Campus & Community

Herchel Smith gives Harvard $100 million

4 min read

Gift provides unprecedented science funding

Herchel Smith, a distinguished chemist and philanthropist, recently bequeathed to Harvard new legacies that, when combined with his lifetime generosity, could amount to $100 million over time to support graduate fellowships, new science professorships, and an exchange program for postdoctoral fellows between Harvard and Cambridge universities. The gift, which is among the largest ever received by Harvard, will provide unprecedented funding for the sciences.

“Herchel Smith’s dedication to supporting science and the research of young scientists was extraordinary,” said Dean of the Faculty of Arts and Sciences Jeremy R. Knowles. “From when I first met Herchel several decades ago, he was passionate about the contribution that organic chemists and biochemists could make to medicine, and in more recent times, I have had the pleasure of sending him letters from the students who were able to pursue their studies in England through his generosity. These students would always tell him that having the opportunity to exchange ideas with scientists across the Atlantic was an experience they cherished. Herchel was himself a distinguished scientist and a visionary philanthropist. We are deeply grateful to him and to his family for providing even greater opportunities for exchanges between Cambridge, Massachusetts, and Cambridge, England.”

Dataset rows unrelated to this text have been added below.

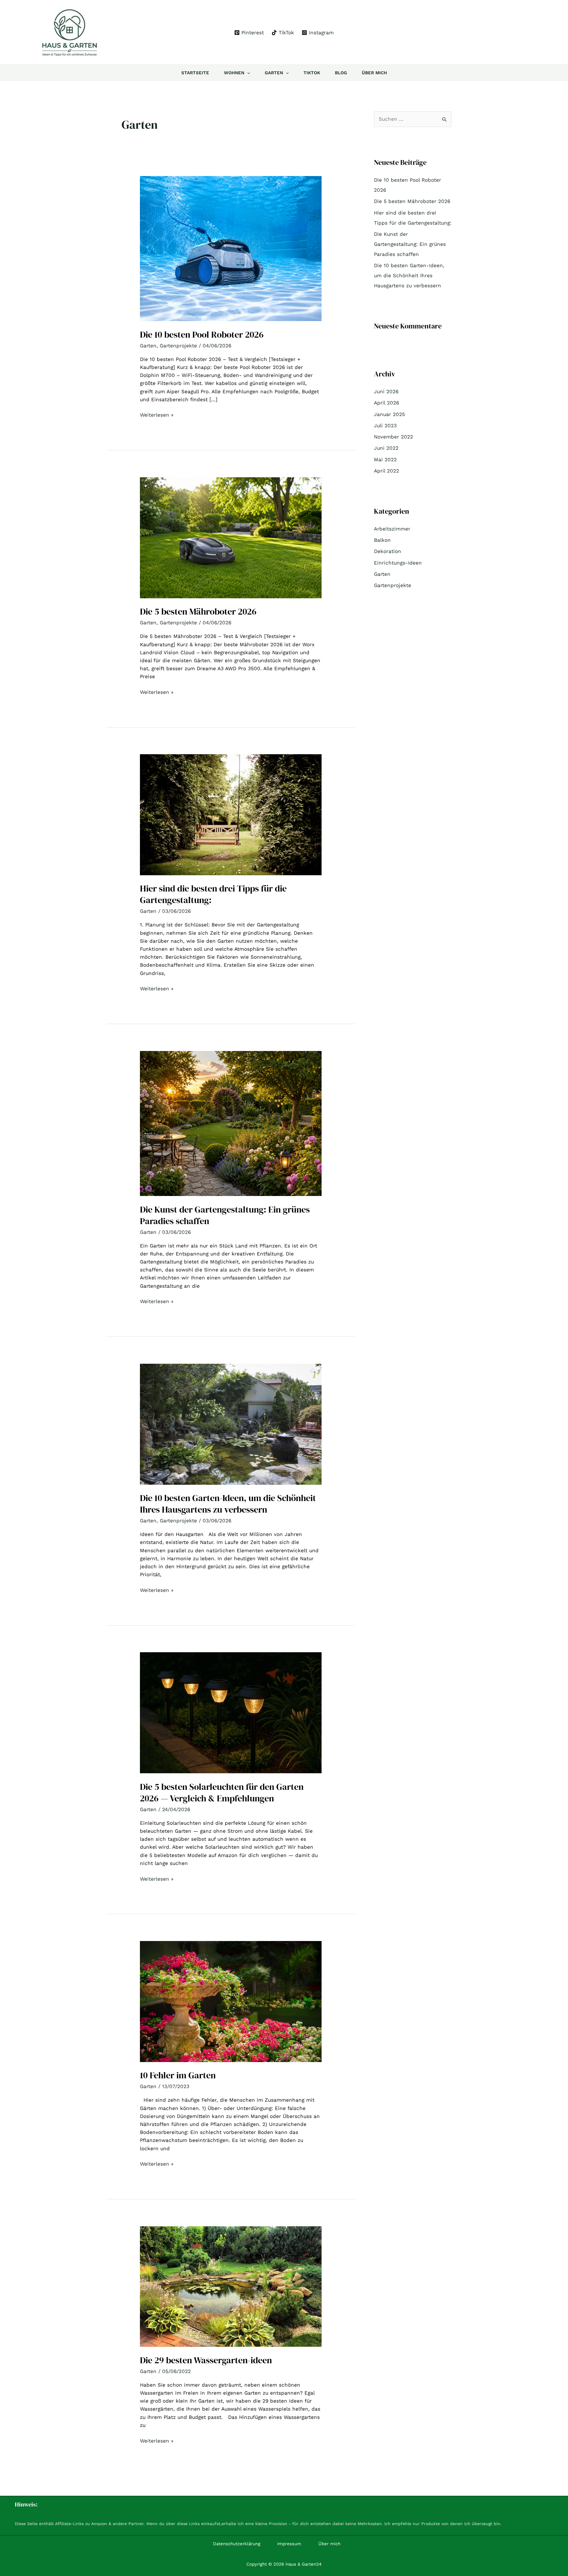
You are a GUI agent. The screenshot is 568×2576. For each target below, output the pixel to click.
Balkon (382, 540)
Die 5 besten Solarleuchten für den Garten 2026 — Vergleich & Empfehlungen (222, 1792)
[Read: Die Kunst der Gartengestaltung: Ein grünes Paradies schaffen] (230, 1123)
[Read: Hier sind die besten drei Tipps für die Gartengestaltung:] (230, 814)
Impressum (289, 2543)
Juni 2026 (386, 391)
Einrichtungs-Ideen (398, 563)
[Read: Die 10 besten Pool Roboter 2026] (230, 248)
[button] (247, 73)
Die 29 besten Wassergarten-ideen (206, 2360)
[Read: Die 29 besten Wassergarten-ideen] (230, 2286)
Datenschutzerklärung (236, 2543)
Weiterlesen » (156, 414)
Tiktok (312, 72)
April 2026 (386, 403)
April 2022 (386, 471)
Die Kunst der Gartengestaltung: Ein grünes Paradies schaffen (225, 1215)
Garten (274, 72)
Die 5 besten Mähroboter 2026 (198, 611)
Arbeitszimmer (392, 529)
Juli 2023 (385, 425)
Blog (341, 72)
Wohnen (234, 72)
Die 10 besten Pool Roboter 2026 (202, 334)
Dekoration (387, 551)
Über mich (374, 72)
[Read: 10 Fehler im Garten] (230, 2001)
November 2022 (393, 437)
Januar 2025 (389, 414)
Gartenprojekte (178, 346)
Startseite (195, 72)
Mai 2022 (385, 459)
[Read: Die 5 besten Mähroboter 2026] (230, 537)
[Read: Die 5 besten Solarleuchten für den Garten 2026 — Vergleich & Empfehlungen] (230, 1712)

“We are living in an unprecedented age for science that will test and challenge our university,” added President Lawrence H. Summers. “Dr. Smith’s gift will provide fellows and faculty with the means and opportunity to make dramatic discoveries and to teach a whole new generation of Harvard students. We are truly grateful for his foresight and his generosity.”

Previously, Smith had endowed the Herchel Smith Harvard Scholarships that encourage Harvard graduates to study for the Ph.D. in the natural or medical sciences or in mathematics at Cambridge University. Since 1985, nearly 40 Herchel Smith Fellows from Harvard have attended Cambridge. In 1992, Smith also created the Herchel Smith Professorship in Molecular Biology at Harvard, a post that is currently held by Nancy E. Kleckner, whose research focuses on the behavior of chromosomes in bacteria and yeast.

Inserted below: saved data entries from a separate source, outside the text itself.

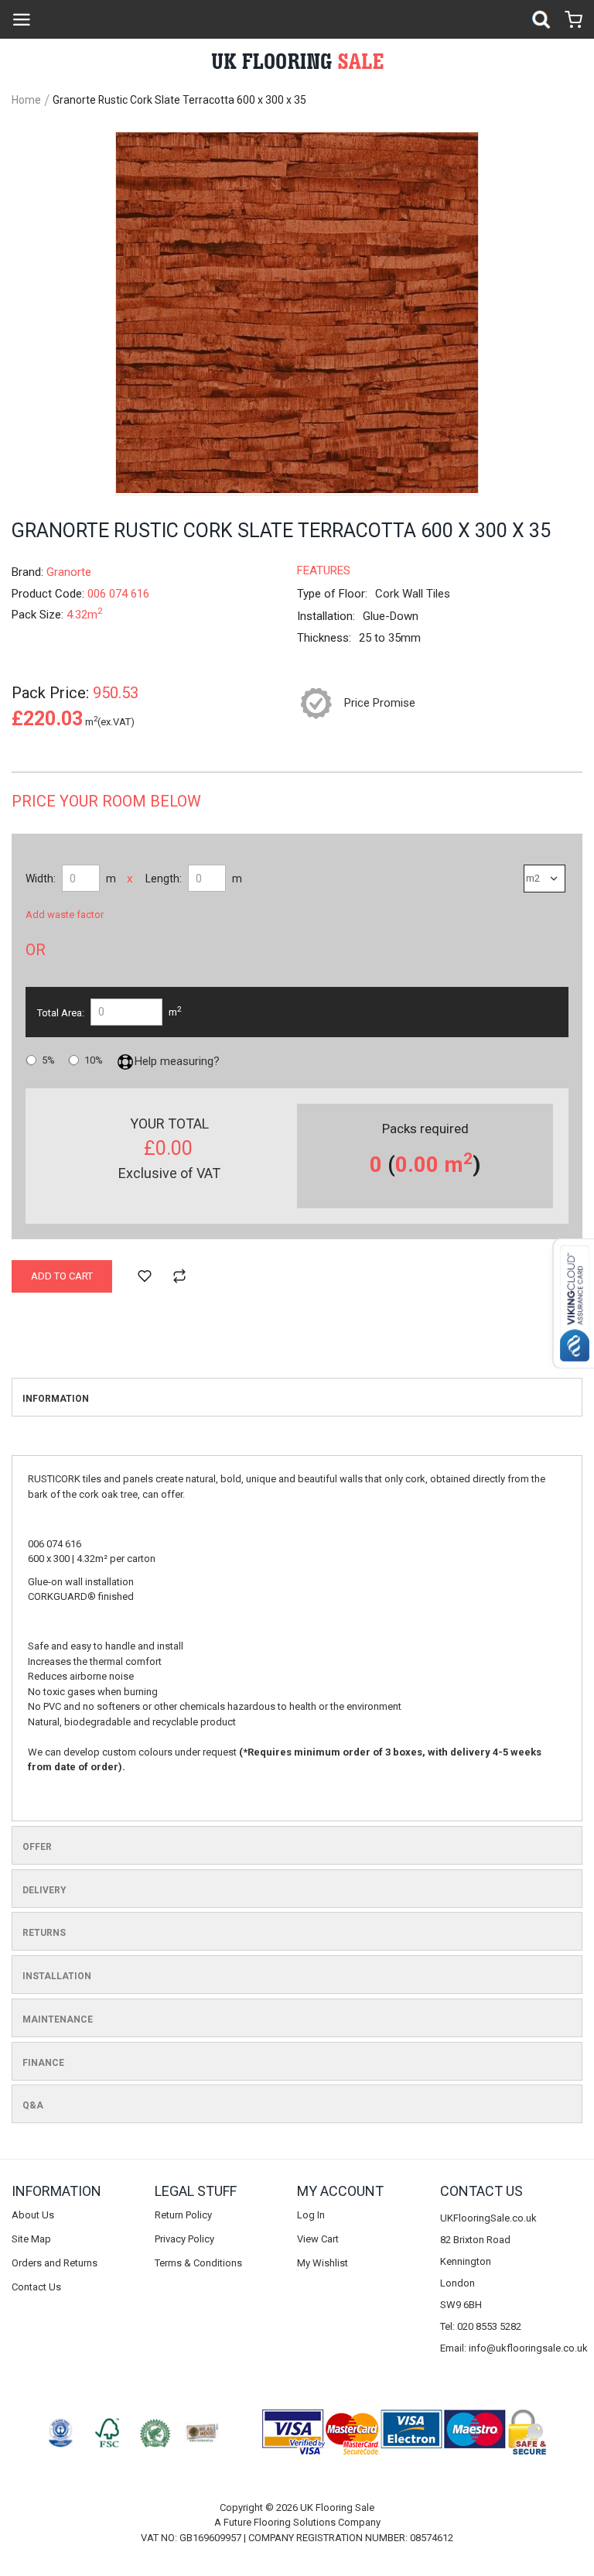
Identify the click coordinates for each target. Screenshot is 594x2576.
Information (55, 1398)
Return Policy (183, 2215)
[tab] (297, 1397)
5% (48, 1060)
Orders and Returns (54, 2263)
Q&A (32, 2105)
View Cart (318, 2239)
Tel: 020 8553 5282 (480, 2326)
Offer (37, 1846)
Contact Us (36, 2287)
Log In (311, 2215)
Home (26, 100)
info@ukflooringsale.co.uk (528, 2348)
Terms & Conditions (198, 2263)
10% (93, 1060)
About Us (33, 2215)
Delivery (44, 1890)
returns (44, 1932)
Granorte (68, 572)
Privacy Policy (184, 2239)
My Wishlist (322, 2263)
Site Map (31, 2239)
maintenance (57, 2019)
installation (56, 1976)
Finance (43, 2062)
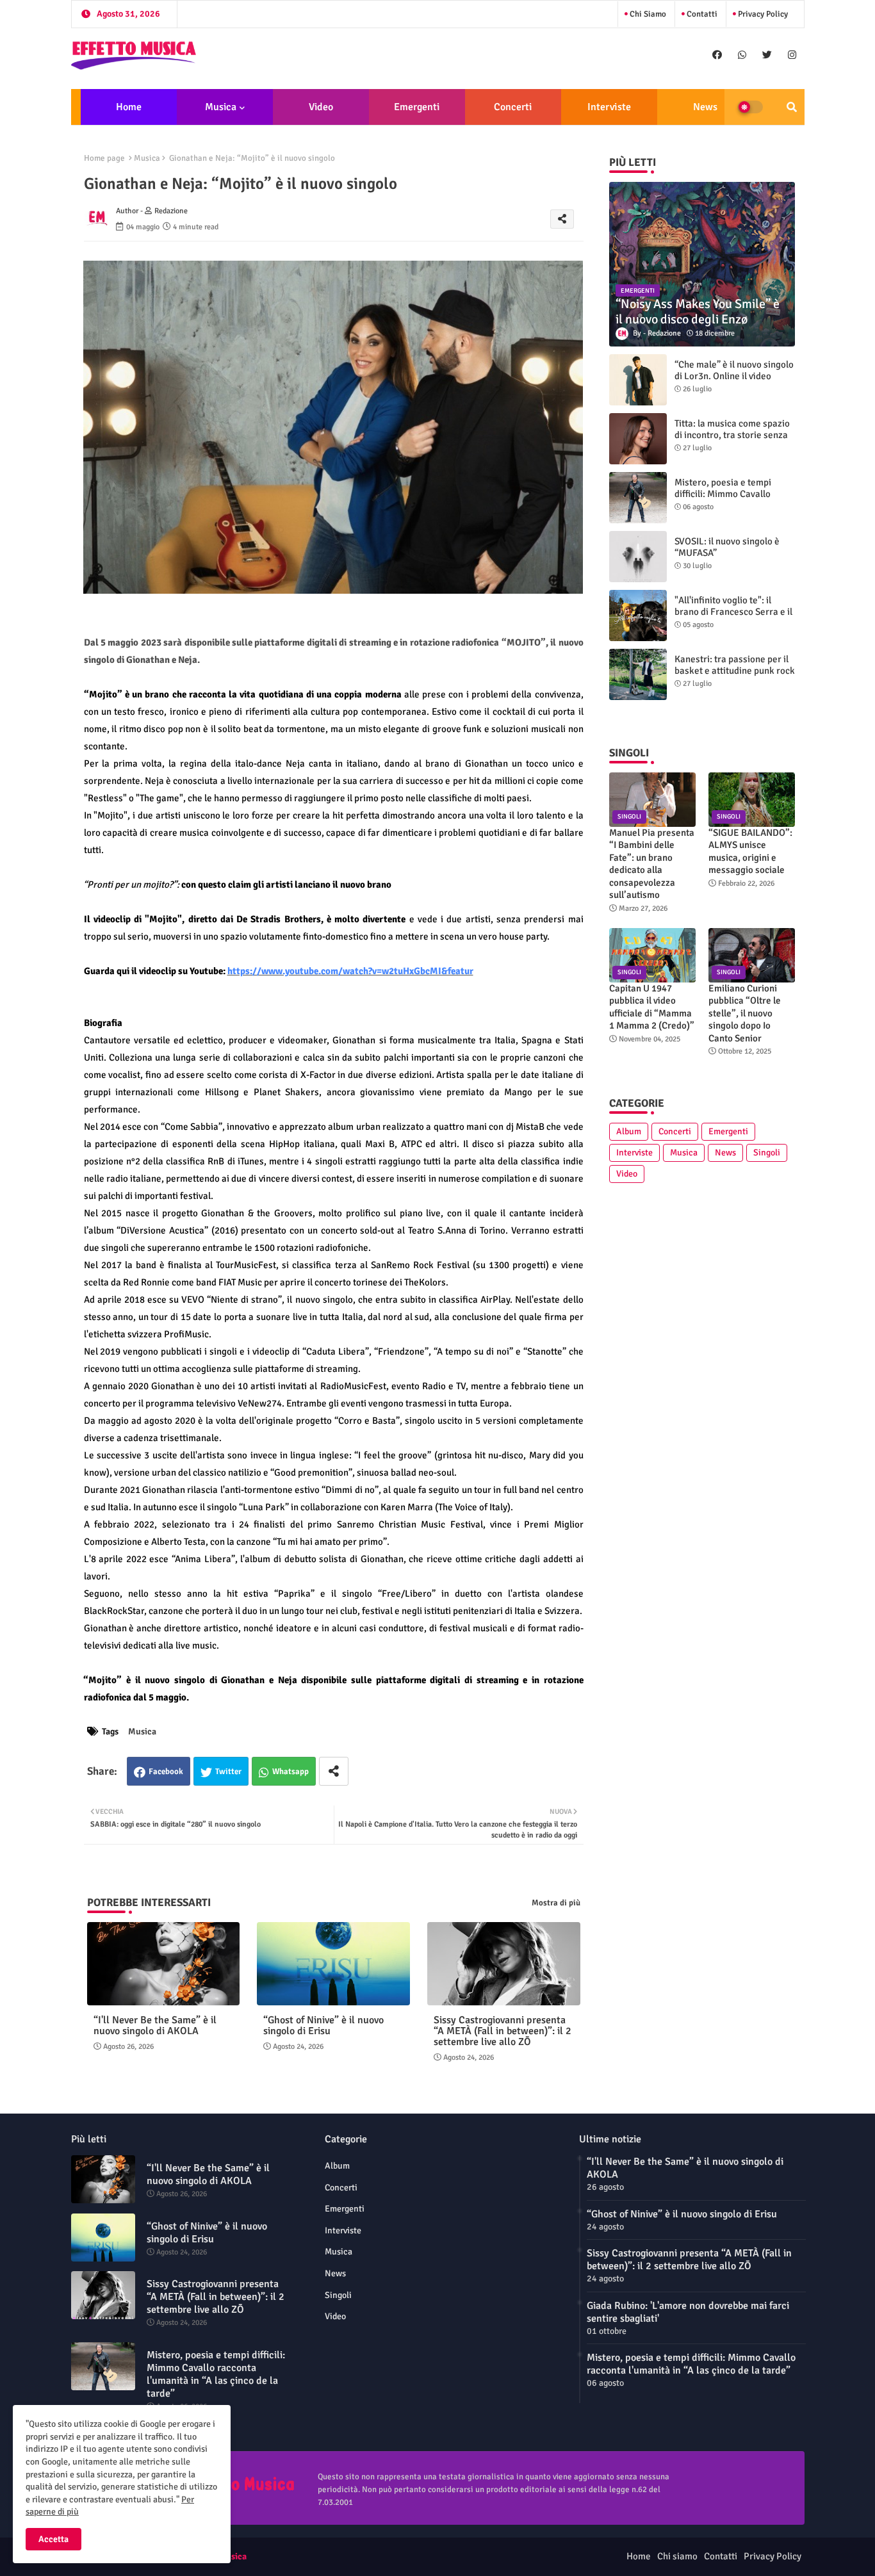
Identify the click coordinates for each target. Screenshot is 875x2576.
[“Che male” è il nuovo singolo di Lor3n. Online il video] (638, 379)
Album (628, 1131)
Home (129, 107)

The recent bequest will augment both the existing scholarship funds while also naming three professorships in the Faculty of Arts and Sciences, one in each of the following subjects: pure mathematics, physics, and computer sciences – as well as creating a new professorship in molecular genetics. The balance of the bequest supports an endowment for research fellowships to enable Ph.D. graduates from Harvard to pursue research in organic chemistry, biochemistry, molecular biology, and related fields at Cambridge University. To facilitate an exchange between the two institutions, Smith made a similar bequest to Cambridge University so that its Ph.D. graduates can come to Harvard reciprocally.

Smith was born in Plymouth, England, and received his bachelor’s and doctoral degrees from Cambridge University. He was a postdoctoral fellow at Oxford University. As a university lecturer in organic chemistry at Manchester University, he devised new approaches to the synthesis of novel steroids, which he patented. Smith subsequently moved in 1961 to the United States, where he worked in conjunction with Wyeth Pharmaceuticals in suburban Philadelphia. His collaboration with Wyeth led to the creation of the first synthetic birth control pill, as well as other important pharmaceuticals for hormone therapy treatments.

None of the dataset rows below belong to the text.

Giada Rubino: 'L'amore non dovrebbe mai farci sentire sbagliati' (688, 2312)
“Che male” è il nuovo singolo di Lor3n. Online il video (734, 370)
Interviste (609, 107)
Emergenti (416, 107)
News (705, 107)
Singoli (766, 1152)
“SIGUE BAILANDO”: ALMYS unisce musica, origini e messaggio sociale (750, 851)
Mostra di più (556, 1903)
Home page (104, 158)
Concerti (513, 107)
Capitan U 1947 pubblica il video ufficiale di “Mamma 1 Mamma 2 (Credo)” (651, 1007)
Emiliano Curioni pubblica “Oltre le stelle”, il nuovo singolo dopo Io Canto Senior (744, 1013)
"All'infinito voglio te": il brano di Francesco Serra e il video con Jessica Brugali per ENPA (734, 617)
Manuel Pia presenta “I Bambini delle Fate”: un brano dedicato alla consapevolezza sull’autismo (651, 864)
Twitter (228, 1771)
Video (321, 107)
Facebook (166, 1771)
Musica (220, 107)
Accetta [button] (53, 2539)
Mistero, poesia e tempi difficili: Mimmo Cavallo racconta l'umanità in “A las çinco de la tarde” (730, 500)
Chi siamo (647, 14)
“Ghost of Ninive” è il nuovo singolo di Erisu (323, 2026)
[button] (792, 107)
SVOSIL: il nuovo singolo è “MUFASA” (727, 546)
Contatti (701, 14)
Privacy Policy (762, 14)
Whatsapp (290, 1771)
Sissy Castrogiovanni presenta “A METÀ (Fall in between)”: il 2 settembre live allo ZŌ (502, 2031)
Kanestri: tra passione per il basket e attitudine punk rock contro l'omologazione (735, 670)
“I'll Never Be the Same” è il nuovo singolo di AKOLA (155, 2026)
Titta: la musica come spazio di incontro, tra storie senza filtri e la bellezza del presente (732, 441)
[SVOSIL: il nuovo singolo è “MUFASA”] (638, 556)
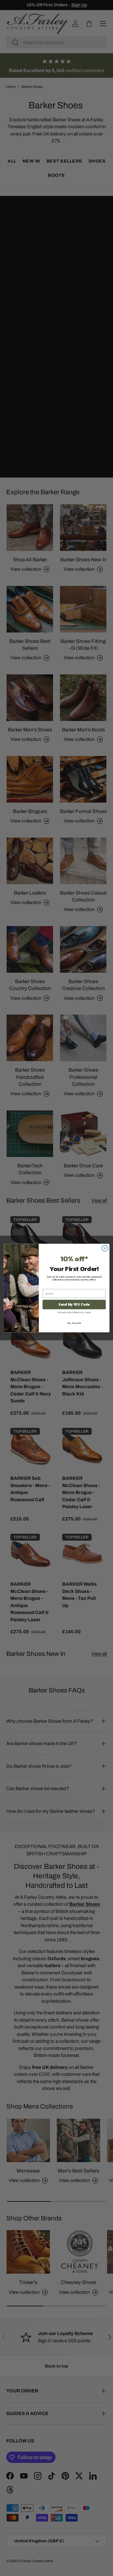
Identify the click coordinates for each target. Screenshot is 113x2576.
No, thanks (74, 1323)
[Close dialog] (105, 1248)
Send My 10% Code (74, 1304)
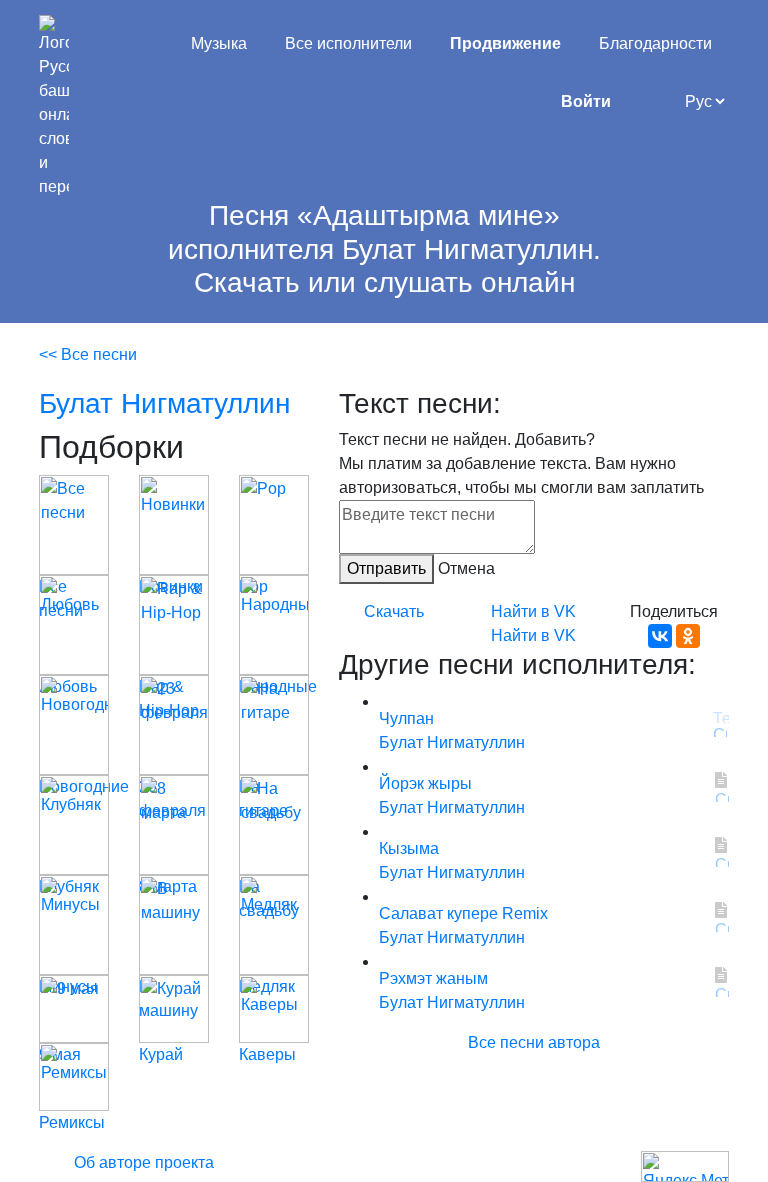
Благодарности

On retirement, Smith began a second career as a philanthropist, concentrating his support on academic research in chemistry and other sciences. One of Smith’s particular interests was to enable students at Cambridge to attend both pre- and postdoctoral programs in the sciences at Harvard. Harvard students were given the same opportunity to attend Cambridge.

Smith died on Dec. 20, 2001, at the age of 76. His wife, Sheila, predeceased him. He is survived by his son, Marcus; daughter-in-law, Jennifer; and three grandchildren, Henry, Christian, and Hope, all of San Francisco.